* [Work instructions]: For this exercise, write out each entry below exactly, omitting the images.

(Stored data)
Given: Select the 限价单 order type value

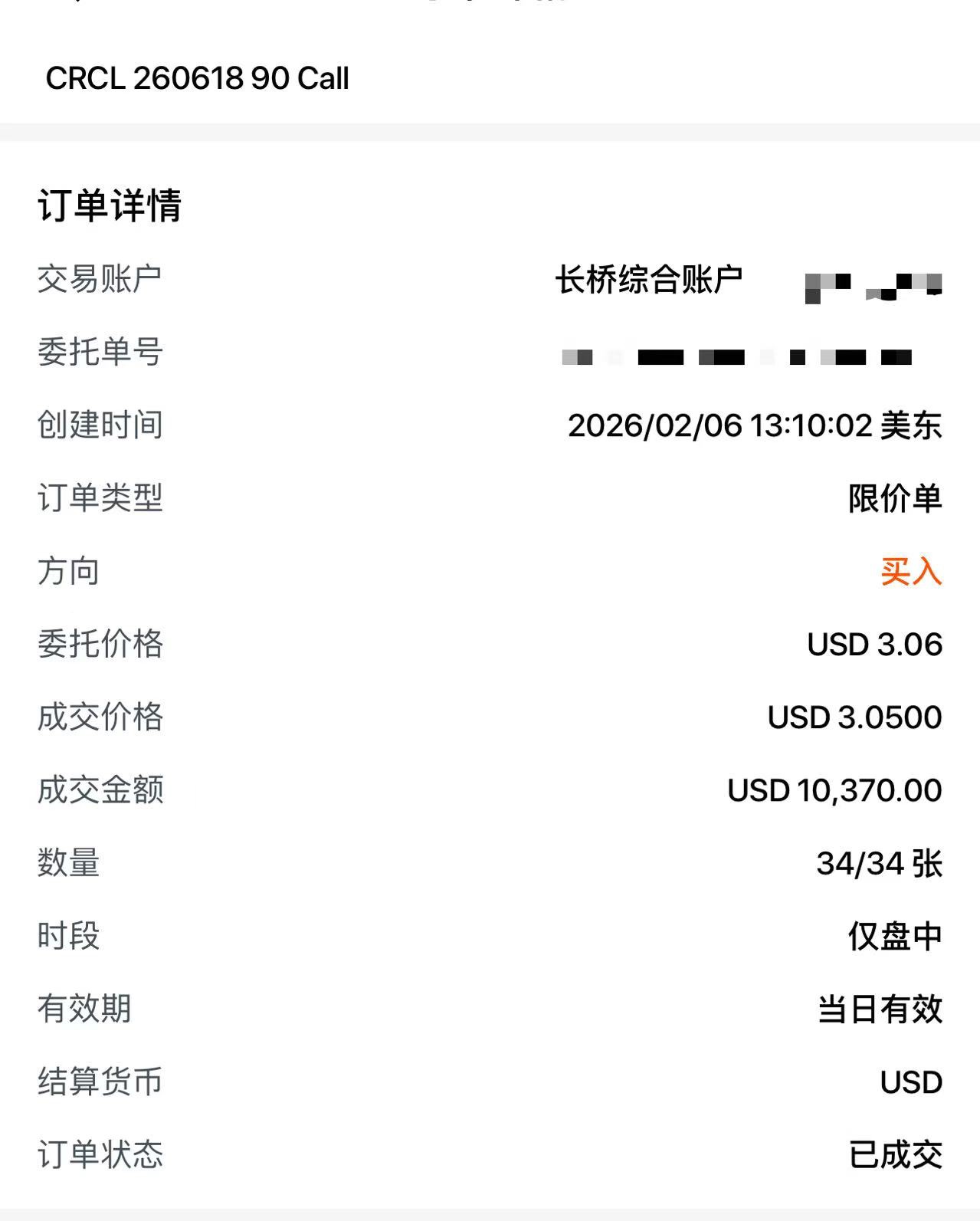Looking at the screenshot, I should pyautogui.click(x=894, y=499).
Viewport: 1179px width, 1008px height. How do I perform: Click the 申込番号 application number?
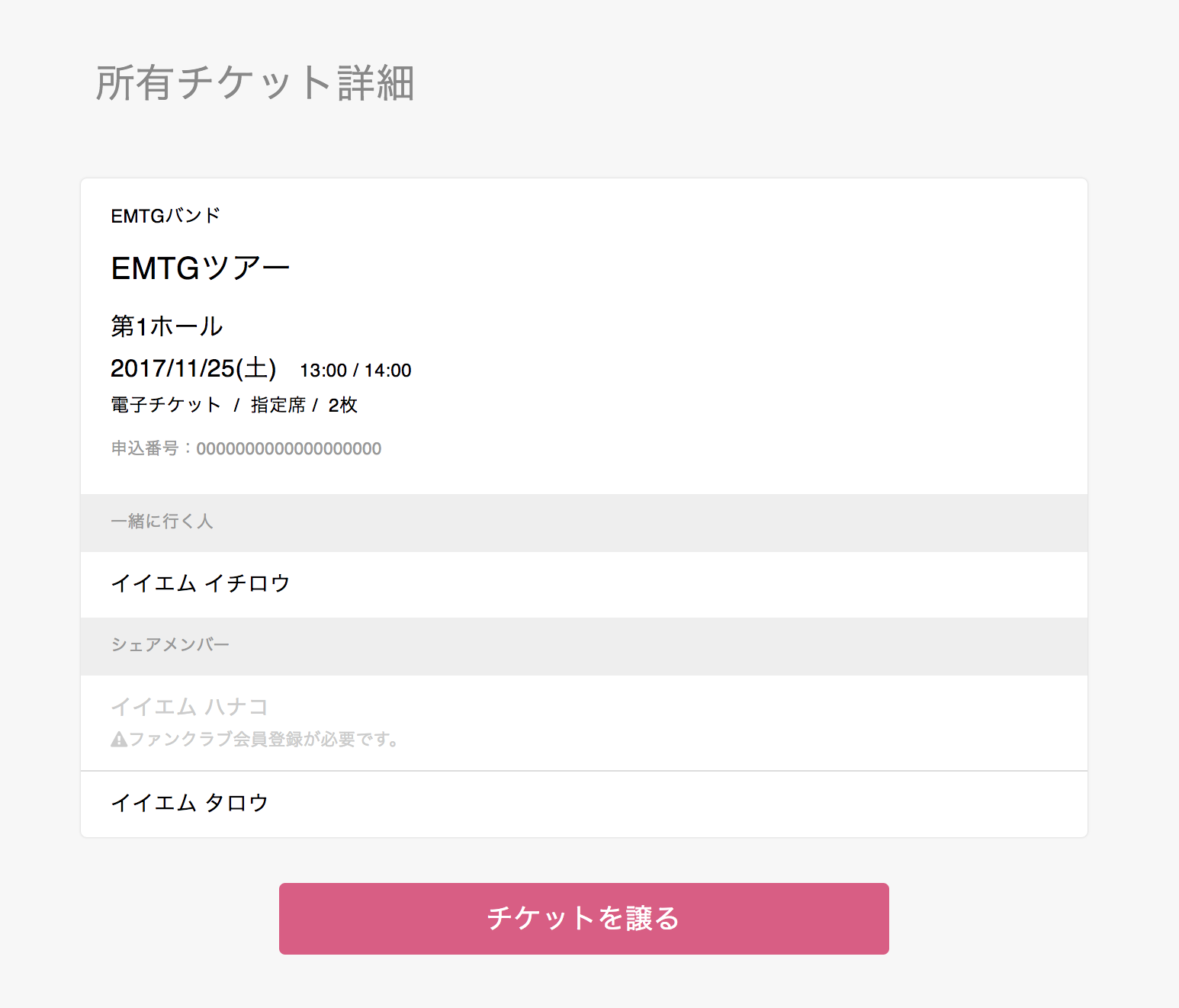246,448
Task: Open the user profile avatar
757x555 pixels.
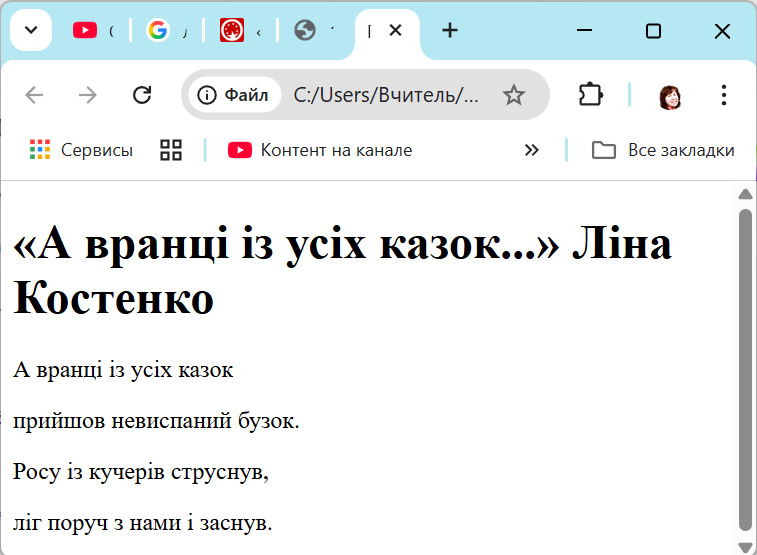Action: click(670, 96)
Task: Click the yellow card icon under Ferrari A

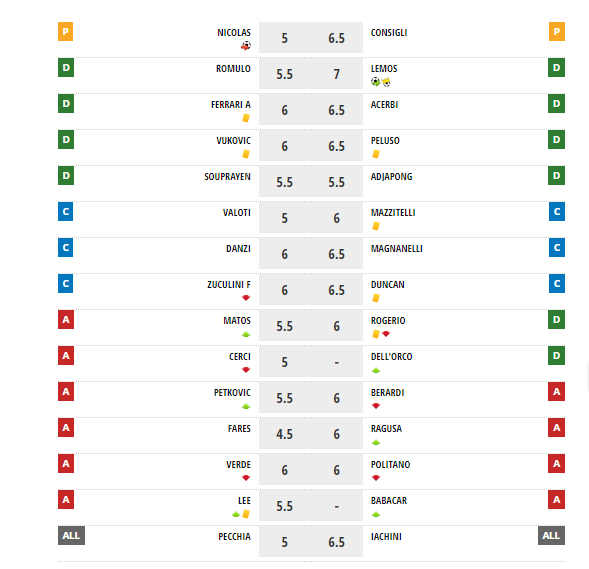Action: click(246, 118)
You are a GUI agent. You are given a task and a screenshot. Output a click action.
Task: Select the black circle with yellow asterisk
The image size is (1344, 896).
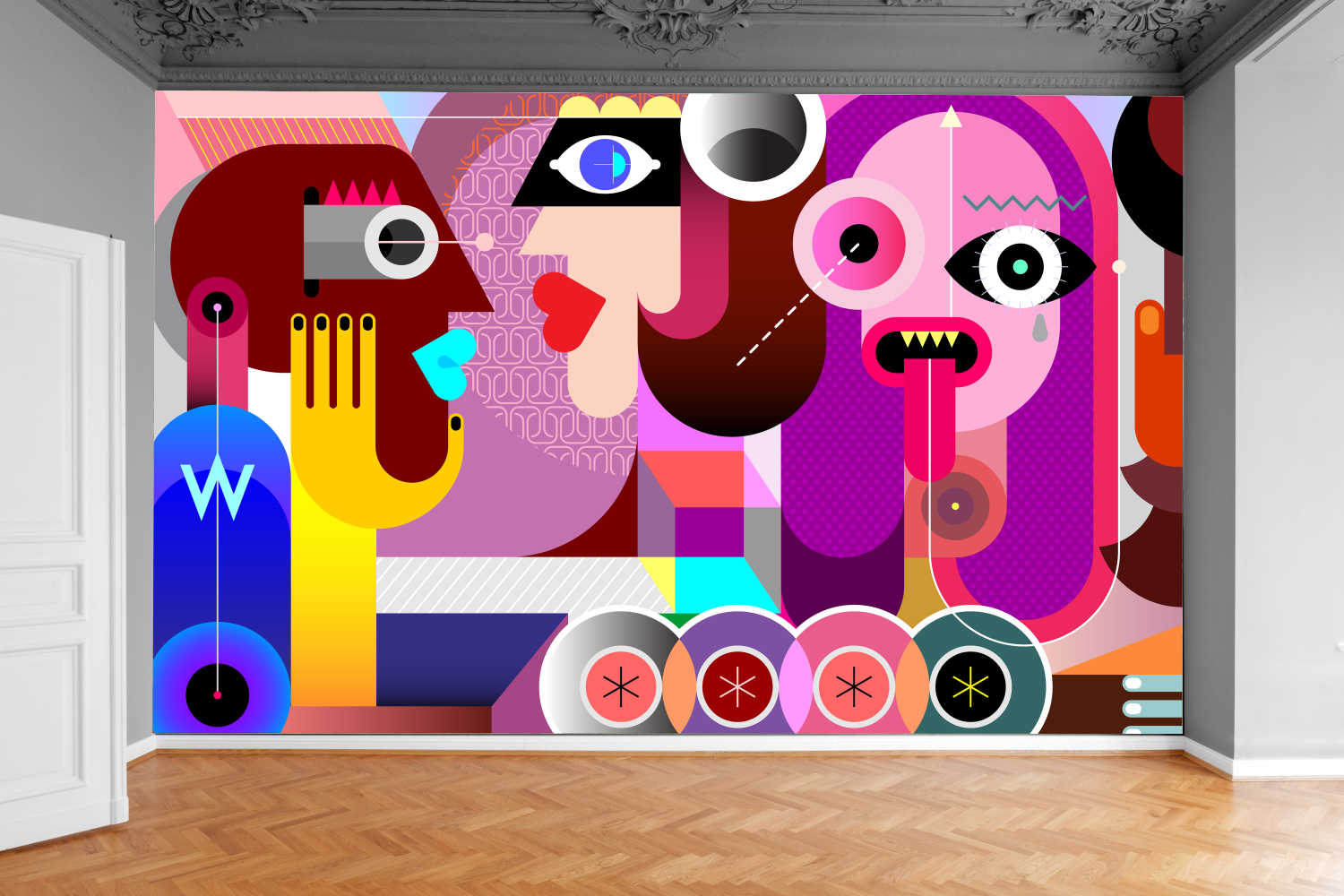(x=969, y=687)
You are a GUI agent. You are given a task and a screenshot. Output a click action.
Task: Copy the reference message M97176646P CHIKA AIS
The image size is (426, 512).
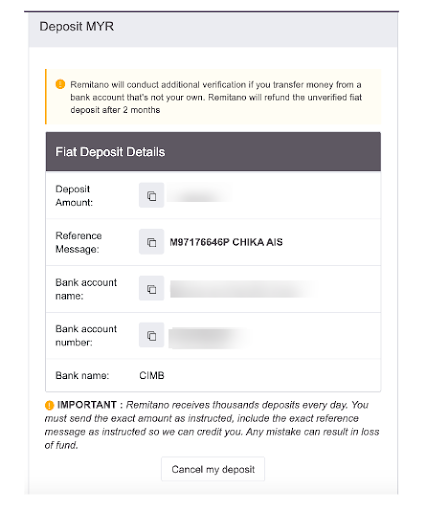tap(151, 242)
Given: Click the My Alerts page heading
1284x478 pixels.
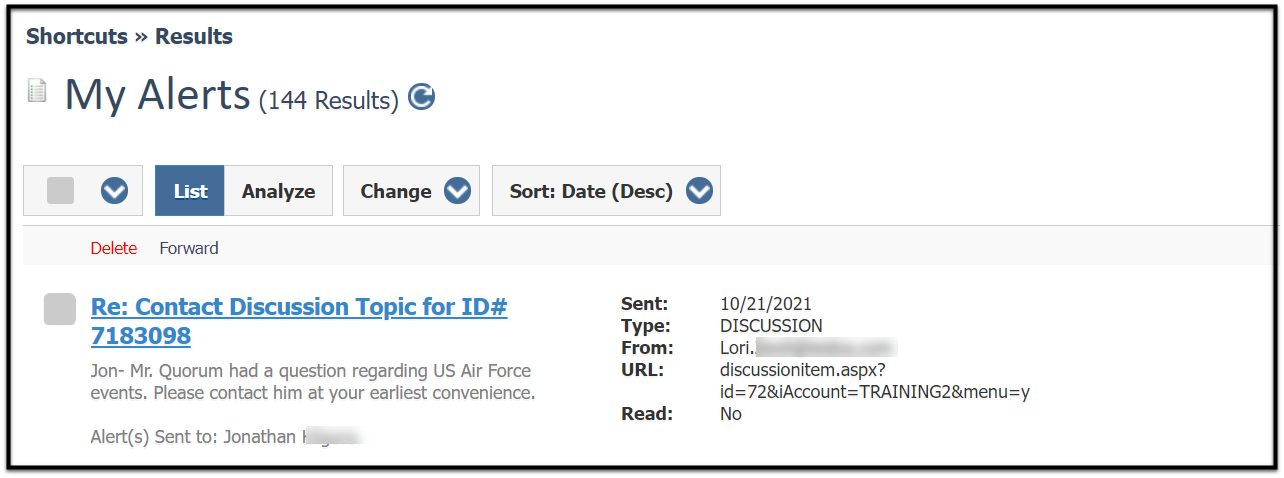Looking at the screenshot, I should pos(157,95).
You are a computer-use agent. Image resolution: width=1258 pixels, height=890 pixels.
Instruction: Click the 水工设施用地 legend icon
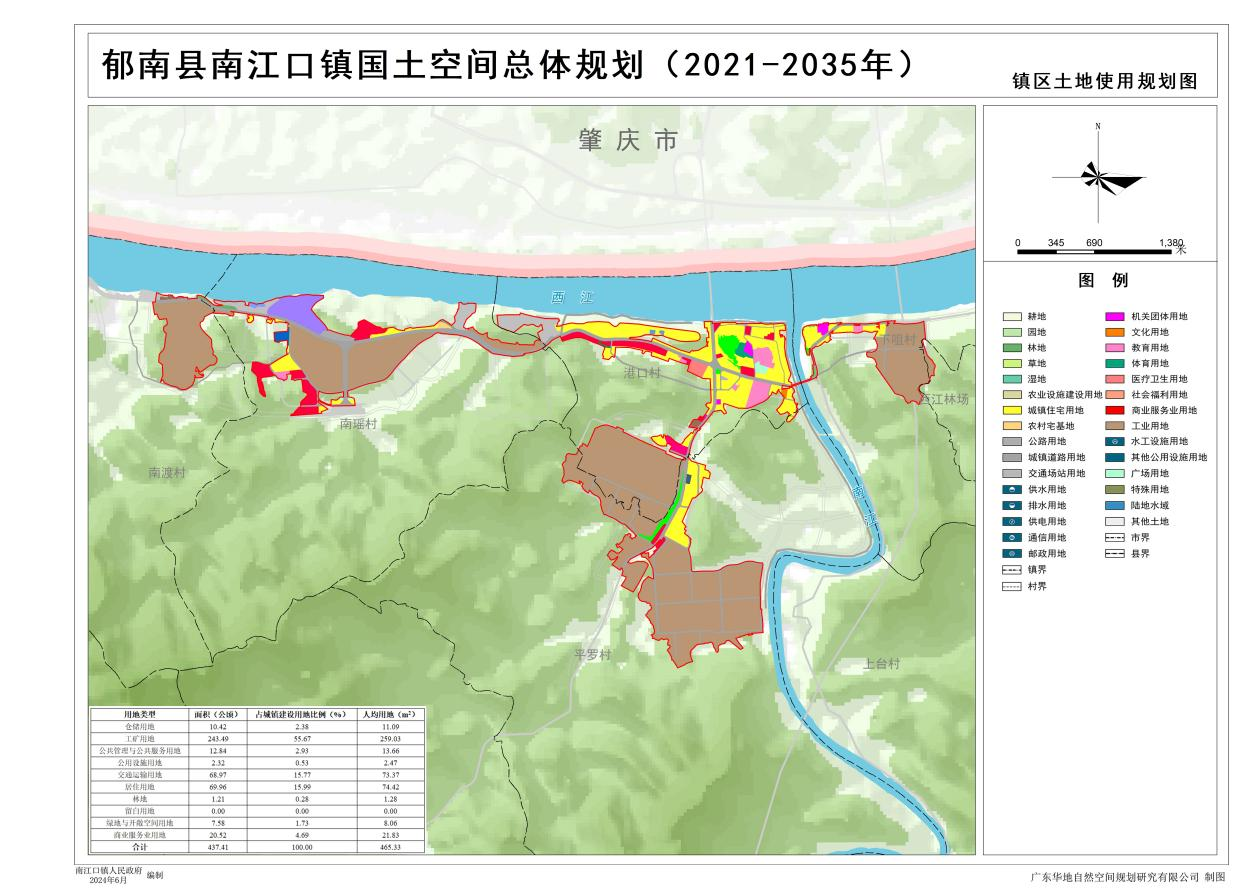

* [Answer to this problem]:
Given: Select the 限价单 order type value

Looking at the screenshot, I should pyautogui.click(x=894, y=499).
Viewport: 1179px width, 1008px height. How do I perform: Click the 申込番号 application number?
246,448
Task: Open the user profile avatar
757x555 pixels.
Action: click(670, 96)
Task: Click the yellow card icon under Ferrari A

Action: click(246, 118)
You are a GUI agent. You are given a task and a screenshot. Output a click action.
Task: Select the black circle with yellow asterisk
The image size is (1344, 896).
(x=969, y=687)
You are a GUI agent. You are given a task and a screenshot. Output a click action.
Task: Copy the reference message M97176646P CHIKA AIS
The image size is (426, 512).
tap(151, 242)
Given: Click the My Alerts page heading
1284x478 pixels.
Looking at the screenshot, I should pos(157,95).
You are a computer-use agent. Image resolution: width=1258 pixels, height=890 pixels.
Instruction: Click the 水工设施用地 legend icon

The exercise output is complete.